Facioscapulohumeral muscular dystrophy (FSHD) is thought to affect more than 500,000 people worldwide. Although one of the most common forms of muscular dystrophy, its underlying genetic causes have only recently become known.
Medications that show promise in treating other types of muscular dystrophies have not been of benefit in managing FSHD, and no approved therapy exists that can cure or reverse its symptoms. However, there are several options for the medical management of FSHD, that can help improve patients’ quality of life and reduce the risk of related complications.
Regular monitoring of complications
FSHD is associated with breathing problems, foot drop or difficulty lifting the feet, curvature of the lower spine (lordosis) caused by weak abdominal muscles, potential retinal damage in the eye, and hearing loss, particularly in children. Some FSHD patients also develop speech impediments. Patients should be monitored for all of these symptoms, as early intervention may help to minimize the severity of complications associated with the disease.
Currently, no approved pharmaceutical therapies are able to slow, stop, or reverse the progressive muscle atrophy associated with FSHD. Nonsteroidal anti-inflammatory (NSAID) drugs can help reduce inflammation, which may reduce pain and increase mobility in patients.
Scapular winging, or shoulder blade protrusion, is a common symptom of FSHD. Some patients may undergo a surgical procedure that fixes the shoulder blades to the back of the rib cage, which might provide more shoulder and arm stability. This procedure also often reduces the potential range of motion of the arms, but it may improve how well the arms work by providing a point of leverage.
Physical therapists and physicians may recommend orthotic devices to help patients maintain mobility and endurance. Many devices can also help prevent patients from overusing surrounding muscles, which are often used excessively to compensate for muscles weakened by the disease.

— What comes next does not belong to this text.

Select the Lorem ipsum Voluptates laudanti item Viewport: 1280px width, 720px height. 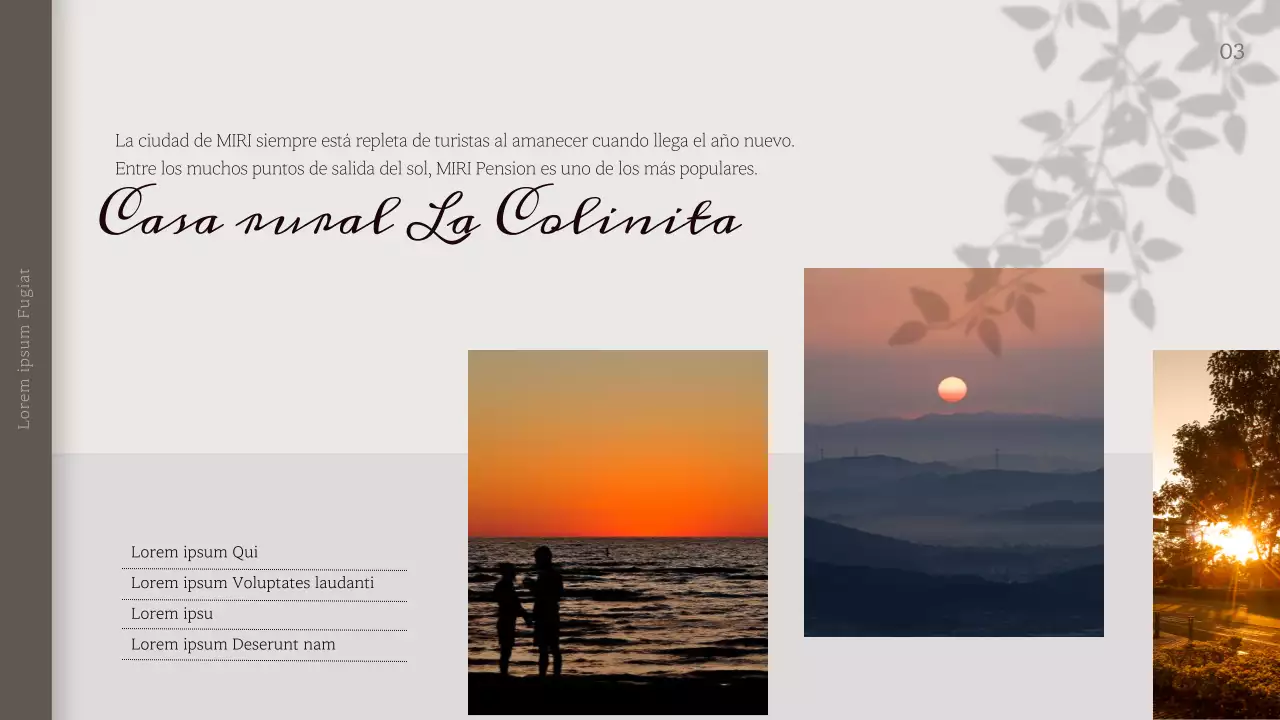click(x=252, y=583)
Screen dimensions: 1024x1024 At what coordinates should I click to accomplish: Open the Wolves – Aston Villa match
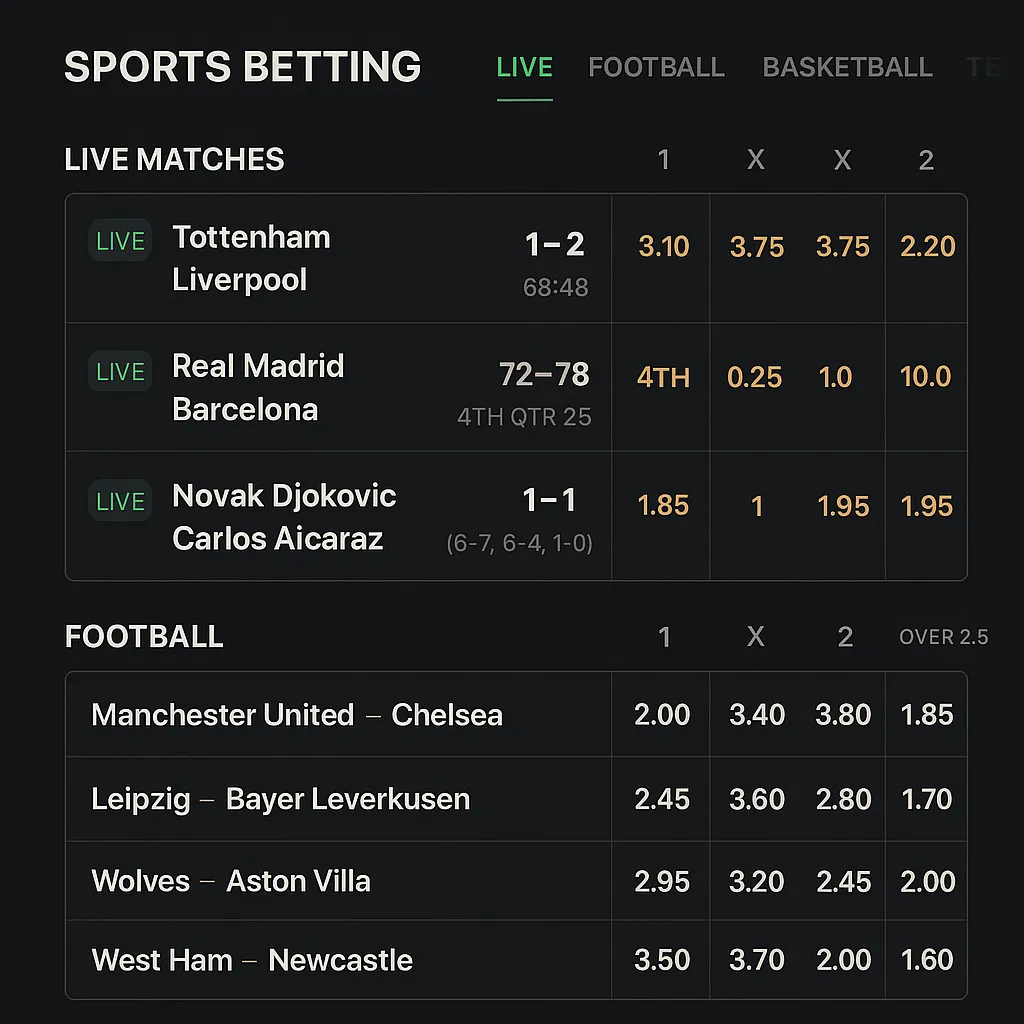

Back supports, corsets, girdles, or special bras for women can compensate for weakened back muscles. Additionally, lower-leg braces and high-top shoes are often used to offset atrophied muscles in the feet and lower legs, which can cause patients to trip over their feet when walking. Some patients may find it necessary to use a wheelchair for trips of a longer distances because of fatigue, or because of problems with foot drop. Some also lose the ability to walk.
Exercise and physical therapy
There are few studies that directly assess the effects of exercise on FSHD. Generally, exercise helps maintain muscle strength and is thought to be beneficial for muscular dystrophy patients; however, there is a risk of overusing muscles, particularly the muscles around the shoulder for FSHD patients, which can cause further damage. Exercise programs should be undertaken in consultation with a specialist.
Physical therapists recommend that balance, posture, and strength be evaluated regularly to ensure that a prescribed exercise regimen, which may include stretching, and resistance and aerobic training, is of benefit. Low-impact aerobic exercises, such as biking, walking, and swimming, are typically less stressful on muscle fibers while still providing a way for patients to maintain overall fitness. Those who experience muscle cramps, pain, or extreme fatigue during a workout should contact a physical therapist to adjust their exercise plan.